1. **Don't rewrite without a benchmark.** "Python is slow" is folklore until measured on this workload.
2. **Don't rewrite during the v1 customer push.** Every rewrite-week is a week not spent shipping Modbus / OPC-UA / FactoryTalk / Postgres migration.
3. **Don't rewrite without tests + CI baseline.** Untested service in another language = uncatchable regressions.
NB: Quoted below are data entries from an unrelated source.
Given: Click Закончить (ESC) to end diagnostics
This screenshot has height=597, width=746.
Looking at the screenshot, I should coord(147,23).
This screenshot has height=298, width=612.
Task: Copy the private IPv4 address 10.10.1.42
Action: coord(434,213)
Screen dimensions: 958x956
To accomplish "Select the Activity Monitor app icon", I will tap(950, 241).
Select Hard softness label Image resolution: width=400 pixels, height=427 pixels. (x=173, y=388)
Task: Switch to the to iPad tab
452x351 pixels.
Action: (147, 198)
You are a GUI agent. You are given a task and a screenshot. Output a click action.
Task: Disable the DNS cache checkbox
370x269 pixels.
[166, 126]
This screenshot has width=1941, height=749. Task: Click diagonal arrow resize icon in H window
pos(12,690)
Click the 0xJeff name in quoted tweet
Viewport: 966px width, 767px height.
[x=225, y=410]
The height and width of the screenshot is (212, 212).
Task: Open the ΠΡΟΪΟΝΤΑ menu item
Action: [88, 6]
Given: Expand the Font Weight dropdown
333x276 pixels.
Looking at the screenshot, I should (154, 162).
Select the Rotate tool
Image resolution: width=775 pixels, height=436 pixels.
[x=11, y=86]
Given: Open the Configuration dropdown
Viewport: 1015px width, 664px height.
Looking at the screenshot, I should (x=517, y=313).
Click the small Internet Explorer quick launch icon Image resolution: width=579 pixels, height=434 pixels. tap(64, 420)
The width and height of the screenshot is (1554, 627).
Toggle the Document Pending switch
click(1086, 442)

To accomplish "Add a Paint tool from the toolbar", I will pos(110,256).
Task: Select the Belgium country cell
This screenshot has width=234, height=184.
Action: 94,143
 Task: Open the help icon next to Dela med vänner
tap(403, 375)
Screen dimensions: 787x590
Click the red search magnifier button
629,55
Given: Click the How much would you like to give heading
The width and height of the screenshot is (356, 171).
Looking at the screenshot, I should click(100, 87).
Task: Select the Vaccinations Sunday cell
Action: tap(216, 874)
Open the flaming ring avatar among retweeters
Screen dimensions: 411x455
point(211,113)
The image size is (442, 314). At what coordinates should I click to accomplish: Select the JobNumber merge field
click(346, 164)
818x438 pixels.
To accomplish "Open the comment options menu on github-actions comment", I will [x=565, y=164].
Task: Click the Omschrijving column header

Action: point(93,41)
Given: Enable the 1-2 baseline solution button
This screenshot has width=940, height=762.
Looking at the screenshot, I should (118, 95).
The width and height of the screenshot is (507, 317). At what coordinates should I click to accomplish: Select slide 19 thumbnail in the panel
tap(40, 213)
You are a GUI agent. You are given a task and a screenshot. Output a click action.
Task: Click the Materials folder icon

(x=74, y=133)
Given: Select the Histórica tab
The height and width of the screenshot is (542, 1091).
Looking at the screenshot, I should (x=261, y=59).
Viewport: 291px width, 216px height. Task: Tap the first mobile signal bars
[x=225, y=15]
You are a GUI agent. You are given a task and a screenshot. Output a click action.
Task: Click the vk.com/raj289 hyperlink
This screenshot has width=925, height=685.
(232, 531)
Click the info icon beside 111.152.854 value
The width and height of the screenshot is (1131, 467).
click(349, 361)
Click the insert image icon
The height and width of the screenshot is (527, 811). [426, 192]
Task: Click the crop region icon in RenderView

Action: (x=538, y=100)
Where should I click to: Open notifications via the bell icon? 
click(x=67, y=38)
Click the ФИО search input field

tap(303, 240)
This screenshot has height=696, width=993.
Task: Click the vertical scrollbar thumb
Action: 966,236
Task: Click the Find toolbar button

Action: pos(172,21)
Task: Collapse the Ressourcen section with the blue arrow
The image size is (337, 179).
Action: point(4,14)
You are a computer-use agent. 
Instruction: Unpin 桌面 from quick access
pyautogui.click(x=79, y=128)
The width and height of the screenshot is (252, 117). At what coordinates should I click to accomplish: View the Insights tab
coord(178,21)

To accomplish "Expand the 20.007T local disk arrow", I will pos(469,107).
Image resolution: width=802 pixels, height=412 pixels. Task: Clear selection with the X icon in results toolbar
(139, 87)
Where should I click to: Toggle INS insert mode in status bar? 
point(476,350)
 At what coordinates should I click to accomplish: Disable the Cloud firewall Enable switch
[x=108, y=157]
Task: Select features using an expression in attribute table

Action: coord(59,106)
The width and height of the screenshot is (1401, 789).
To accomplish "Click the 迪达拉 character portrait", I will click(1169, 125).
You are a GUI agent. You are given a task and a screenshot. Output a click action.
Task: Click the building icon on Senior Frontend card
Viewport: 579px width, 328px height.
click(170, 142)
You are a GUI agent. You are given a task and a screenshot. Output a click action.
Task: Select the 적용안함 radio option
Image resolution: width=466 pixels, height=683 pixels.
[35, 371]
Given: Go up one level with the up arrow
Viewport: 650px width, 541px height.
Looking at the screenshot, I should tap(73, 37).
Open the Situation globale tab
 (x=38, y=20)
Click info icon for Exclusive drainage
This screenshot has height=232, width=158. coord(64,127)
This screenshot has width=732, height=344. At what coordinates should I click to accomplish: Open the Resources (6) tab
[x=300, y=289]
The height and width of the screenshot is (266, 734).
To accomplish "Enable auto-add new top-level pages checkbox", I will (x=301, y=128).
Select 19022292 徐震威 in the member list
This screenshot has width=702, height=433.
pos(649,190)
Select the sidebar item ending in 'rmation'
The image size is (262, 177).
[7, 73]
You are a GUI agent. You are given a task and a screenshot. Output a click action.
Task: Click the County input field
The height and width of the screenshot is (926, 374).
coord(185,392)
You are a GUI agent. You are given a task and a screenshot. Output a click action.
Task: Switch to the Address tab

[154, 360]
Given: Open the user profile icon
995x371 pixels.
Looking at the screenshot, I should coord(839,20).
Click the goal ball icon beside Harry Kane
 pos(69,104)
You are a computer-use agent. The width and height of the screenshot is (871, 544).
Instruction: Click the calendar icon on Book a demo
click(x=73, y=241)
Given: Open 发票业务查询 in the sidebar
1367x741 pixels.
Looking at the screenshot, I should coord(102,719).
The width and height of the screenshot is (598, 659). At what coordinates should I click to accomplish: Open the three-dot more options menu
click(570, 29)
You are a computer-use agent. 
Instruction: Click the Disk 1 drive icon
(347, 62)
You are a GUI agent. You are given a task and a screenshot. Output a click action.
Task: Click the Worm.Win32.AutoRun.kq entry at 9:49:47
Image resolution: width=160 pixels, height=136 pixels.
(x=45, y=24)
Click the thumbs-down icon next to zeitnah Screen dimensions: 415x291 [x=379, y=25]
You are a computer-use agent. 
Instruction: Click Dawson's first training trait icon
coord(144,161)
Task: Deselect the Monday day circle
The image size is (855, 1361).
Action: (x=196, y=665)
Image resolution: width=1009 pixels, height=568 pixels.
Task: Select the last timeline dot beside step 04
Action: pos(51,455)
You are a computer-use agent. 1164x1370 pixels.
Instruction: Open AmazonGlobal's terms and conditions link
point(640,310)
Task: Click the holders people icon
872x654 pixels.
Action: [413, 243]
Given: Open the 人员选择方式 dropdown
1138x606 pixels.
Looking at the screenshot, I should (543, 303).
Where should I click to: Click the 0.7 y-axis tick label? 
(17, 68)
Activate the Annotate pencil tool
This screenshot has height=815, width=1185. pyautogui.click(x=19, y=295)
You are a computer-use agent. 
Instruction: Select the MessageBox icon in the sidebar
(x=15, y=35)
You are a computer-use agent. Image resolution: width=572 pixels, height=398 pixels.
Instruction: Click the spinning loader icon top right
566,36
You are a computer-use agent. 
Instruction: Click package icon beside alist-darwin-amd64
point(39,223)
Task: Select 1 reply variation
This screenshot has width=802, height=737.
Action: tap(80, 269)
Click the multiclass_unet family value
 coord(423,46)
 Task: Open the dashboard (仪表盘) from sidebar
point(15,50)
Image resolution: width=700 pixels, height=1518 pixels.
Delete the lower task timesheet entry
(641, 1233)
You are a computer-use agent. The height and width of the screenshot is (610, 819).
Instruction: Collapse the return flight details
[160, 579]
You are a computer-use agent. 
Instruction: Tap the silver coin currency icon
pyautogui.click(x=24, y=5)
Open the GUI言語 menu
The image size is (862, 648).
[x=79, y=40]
Add tests to the Python version first.

---

## 🚫 Anti-patterns

- **Don't add a sixth language without a market reason.** Polyglot is OK when justified by a vendor library; not OK when it's author preference.
- **Don't write business logic in the Edge Gateway.** Gateway is a pure proxy; presets go to Pipeline Engine, actions go to Event Engine. ([master-plan.md:58](internal/master-plan.md#L58) flags the existing violation.)
- **Don't skip the 5-step connector contract.** If you can't fit the contract, redesign &mdash; don't shim around it.
- **Don't use Python for the control plane** even if "it'd be faster to write." Edge Manager + Edge Sync are Go because uptime + single-binary deployment matter.
- **Don't use Go for ML / numerical work.** SciPy/Pandas/ONNX live in Python.
- **Don't use Node for long-running compute.** Async I/O is its strength; CPU-bound work belongs elsewhere.

---

## 📚 Enforcement

- [.claude/rules/coding-standards.md](.claude/rules/coding-standards.md) — per-language style.
- [.claude/rules/architecture.md](.claude/rules/architecture.md) — connector/egress 5-step contract.
- [.claude/rules/edge.md](.claude/rules/edge.md) — Edge platform service taxonomy.
- This file is the *map* across all of the above. New service proposals consult this **first**.